Collected data entries:

== Segment start ==

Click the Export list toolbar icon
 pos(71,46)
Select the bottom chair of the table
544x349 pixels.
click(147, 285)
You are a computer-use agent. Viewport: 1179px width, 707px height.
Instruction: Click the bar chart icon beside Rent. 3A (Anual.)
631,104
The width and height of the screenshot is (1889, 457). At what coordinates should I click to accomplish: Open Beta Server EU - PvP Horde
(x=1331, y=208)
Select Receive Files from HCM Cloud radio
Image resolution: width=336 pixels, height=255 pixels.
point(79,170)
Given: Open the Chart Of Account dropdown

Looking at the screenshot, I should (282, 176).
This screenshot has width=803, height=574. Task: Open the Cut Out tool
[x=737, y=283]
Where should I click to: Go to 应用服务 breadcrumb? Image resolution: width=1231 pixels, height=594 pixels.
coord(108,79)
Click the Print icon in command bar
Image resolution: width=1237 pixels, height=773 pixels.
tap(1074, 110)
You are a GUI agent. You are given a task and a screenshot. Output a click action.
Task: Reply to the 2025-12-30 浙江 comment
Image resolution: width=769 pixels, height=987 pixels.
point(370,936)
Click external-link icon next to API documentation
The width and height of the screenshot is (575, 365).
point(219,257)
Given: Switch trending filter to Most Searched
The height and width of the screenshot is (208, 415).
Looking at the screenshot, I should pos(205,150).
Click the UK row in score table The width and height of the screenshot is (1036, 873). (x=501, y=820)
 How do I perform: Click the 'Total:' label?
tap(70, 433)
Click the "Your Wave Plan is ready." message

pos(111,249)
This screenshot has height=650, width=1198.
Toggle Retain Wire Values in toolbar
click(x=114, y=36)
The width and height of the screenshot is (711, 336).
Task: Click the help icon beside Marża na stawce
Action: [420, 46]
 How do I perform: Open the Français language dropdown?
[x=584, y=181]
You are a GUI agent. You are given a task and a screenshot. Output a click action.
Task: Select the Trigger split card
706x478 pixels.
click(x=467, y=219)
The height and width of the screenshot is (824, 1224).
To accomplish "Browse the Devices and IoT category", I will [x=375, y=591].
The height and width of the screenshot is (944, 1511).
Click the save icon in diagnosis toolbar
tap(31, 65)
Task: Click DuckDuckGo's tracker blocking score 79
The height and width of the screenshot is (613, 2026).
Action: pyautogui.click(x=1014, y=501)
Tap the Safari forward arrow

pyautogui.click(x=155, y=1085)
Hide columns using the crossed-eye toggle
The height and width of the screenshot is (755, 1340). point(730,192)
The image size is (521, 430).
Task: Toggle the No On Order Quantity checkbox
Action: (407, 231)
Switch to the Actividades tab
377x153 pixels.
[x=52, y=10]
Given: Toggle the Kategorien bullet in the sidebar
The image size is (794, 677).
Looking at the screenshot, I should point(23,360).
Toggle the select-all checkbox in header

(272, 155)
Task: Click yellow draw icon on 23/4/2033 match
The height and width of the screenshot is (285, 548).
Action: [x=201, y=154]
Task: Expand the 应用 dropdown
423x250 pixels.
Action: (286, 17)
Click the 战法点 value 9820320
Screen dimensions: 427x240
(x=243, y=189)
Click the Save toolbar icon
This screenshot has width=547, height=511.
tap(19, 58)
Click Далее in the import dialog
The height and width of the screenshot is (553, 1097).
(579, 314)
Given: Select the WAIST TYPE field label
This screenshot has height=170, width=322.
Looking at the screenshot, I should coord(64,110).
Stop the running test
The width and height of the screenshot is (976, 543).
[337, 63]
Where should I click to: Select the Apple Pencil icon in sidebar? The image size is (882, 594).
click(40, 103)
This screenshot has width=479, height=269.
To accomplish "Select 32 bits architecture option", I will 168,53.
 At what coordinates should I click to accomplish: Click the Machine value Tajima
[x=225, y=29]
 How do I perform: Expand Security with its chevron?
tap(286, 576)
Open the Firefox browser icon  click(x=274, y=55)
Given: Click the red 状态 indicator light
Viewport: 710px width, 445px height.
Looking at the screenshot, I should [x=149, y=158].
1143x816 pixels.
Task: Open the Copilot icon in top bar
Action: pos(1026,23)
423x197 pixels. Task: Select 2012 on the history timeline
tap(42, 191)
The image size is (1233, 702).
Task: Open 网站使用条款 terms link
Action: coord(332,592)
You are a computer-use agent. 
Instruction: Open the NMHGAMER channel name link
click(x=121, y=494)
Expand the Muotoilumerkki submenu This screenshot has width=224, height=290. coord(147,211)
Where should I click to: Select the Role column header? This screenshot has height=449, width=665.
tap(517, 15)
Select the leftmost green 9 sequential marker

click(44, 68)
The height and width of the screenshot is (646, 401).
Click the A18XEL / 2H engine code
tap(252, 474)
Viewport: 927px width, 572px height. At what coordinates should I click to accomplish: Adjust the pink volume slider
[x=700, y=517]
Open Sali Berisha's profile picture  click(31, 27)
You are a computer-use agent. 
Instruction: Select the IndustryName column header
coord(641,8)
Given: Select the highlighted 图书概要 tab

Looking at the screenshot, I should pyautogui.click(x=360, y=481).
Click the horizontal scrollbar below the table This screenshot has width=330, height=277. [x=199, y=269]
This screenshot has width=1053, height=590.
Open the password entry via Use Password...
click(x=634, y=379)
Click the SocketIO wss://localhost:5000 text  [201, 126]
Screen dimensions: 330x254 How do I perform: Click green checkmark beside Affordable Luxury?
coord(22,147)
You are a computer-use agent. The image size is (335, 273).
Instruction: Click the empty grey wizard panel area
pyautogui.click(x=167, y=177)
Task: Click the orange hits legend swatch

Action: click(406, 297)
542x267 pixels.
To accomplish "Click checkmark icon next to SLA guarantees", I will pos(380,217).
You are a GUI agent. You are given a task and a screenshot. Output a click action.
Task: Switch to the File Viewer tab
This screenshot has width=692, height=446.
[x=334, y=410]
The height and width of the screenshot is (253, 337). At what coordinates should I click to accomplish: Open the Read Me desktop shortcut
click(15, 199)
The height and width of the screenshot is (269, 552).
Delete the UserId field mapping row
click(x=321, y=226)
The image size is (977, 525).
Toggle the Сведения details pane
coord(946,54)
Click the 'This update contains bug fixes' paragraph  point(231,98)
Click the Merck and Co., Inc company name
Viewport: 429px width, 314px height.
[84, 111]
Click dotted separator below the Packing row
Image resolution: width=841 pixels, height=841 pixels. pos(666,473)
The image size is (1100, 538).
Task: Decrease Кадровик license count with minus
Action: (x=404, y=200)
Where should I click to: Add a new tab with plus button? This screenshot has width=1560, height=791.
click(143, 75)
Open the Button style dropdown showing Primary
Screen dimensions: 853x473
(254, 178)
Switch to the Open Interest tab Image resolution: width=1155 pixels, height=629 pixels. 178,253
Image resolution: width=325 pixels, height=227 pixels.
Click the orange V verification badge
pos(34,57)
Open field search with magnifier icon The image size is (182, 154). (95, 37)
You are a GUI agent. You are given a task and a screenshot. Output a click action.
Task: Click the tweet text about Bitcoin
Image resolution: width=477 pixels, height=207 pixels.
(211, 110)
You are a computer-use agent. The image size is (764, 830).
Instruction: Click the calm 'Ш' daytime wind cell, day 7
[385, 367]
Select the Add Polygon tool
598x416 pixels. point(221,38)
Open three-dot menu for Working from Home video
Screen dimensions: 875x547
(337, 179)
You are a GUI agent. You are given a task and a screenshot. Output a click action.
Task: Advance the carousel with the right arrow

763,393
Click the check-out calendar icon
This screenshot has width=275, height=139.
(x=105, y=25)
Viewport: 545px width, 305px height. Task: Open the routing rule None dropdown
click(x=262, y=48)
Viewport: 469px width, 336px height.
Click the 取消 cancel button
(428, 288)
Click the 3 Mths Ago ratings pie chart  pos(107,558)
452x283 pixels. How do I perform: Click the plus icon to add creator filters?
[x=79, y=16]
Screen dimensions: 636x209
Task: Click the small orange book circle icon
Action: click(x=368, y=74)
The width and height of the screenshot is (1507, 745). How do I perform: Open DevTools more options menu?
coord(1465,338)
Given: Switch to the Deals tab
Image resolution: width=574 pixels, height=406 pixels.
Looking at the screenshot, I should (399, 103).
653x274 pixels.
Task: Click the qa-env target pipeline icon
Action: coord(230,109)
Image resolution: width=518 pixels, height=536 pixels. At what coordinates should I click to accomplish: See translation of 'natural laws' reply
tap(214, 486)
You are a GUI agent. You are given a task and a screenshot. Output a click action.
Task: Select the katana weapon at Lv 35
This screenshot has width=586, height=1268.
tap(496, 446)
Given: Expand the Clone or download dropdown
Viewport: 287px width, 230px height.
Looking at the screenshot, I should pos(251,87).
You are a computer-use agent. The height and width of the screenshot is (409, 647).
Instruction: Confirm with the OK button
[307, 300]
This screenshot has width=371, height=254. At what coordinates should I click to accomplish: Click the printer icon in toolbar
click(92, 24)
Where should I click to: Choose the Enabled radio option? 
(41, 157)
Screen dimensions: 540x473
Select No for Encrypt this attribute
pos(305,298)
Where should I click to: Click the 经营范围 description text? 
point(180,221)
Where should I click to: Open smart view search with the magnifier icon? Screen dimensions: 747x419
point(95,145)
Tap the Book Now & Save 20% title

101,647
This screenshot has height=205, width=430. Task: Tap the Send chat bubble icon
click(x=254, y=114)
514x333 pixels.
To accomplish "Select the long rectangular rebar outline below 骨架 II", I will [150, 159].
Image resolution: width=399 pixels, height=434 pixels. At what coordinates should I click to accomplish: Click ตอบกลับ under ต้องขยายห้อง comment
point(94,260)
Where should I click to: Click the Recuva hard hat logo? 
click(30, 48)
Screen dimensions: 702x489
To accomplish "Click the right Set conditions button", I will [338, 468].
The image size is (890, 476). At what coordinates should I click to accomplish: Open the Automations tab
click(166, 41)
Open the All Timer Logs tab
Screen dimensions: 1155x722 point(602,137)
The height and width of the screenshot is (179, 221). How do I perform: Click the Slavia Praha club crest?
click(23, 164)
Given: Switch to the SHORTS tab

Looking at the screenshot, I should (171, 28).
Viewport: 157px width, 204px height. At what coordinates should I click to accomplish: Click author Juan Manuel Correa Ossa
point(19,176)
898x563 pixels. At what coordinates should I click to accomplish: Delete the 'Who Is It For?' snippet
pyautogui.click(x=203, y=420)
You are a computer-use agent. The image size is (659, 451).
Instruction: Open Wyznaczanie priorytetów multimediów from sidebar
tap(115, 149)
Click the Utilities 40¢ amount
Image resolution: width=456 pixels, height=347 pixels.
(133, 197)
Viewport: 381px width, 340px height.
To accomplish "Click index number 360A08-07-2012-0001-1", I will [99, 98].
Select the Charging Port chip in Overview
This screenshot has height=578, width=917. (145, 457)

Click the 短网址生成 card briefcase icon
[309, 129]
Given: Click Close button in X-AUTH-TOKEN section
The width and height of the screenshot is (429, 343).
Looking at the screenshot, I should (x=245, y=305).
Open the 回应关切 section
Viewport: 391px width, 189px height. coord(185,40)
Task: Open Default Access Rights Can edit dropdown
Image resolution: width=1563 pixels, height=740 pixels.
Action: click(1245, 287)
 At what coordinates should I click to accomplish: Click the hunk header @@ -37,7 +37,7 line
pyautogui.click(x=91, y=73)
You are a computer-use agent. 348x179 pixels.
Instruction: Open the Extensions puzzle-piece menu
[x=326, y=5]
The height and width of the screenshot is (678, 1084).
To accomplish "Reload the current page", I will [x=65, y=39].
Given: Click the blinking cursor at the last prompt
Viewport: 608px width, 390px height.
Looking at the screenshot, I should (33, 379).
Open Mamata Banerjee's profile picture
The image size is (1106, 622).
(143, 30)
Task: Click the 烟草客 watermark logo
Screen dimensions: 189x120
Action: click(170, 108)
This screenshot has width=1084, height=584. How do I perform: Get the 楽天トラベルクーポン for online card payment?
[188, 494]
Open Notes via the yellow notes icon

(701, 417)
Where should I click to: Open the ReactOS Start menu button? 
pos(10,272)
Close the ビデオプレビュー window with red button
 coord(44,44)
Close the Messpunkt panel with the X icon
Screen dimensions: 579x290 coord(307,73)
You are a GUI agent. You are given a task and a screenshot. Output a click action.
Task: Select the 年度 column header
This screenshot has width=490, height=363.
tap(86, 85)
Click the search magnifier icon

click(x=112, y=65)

== Segment end ==

**What is being asked**
What you return must be an exact retyping of the lines above starting at the line with "Click the A18XEL / 2H engine code" and ending at the line with "The height and width of the screenshot is (269, 552).", and nothing besides.

**Worked solution**
Click the A18XEL / 2H engine code
tap(252, 474)
Viewport: 927px width, 572px height. At what coordinates should I click to accomplish: Adjust the pink volume slider
[x=700, y=517]
Open Sali Berisha's profile picture  click(31, 27)
You are a computer-use agent. 
Instruction: Select the IndustryName column header
coord(641,8)
Given: Select the highlighted 图书概要 tab

Looking at the screenshot, I should pyautogui.click(x=360, y=481).
Click the horizontal scrollbar below the table This screenshot has width=330, height=277. [x=199, y=269]
This screenshot has width=1053, height=590.
Open the password entry via Use Password...
click(x=634, y=379)
Click the SocketIO wss://localhost:5000 text  [201, 126]
Screen dimensions: 330x254 How do I perform: Click green checkmark beside Affordable Luxury?
coord(22,147)
You are a computer-use agent. The image size is (335, 273).
Instruction: Click the empty grey wizard panel area
pyautogui.click(x=167, y=177)
Task: Click the orange hits legend swatch

Action: click(406, 297)
542x267 pixels.
To accomplish "Click checkmark icon next to SLA guarantees", I will pos(380,217).
You are a GUI agent. You are given a task and a screenshot. Output a click action.
Task: Switch to the File Viewer tab
This screenshot has width=692, height=446.
[x=334, y=410]
The height and width of the screenshot is (253, 337). At what coordinates should I click to accomplish: Open the Read Me desktop shortcut
click(15, 199)
The height and width of the screenshot is (269, 552).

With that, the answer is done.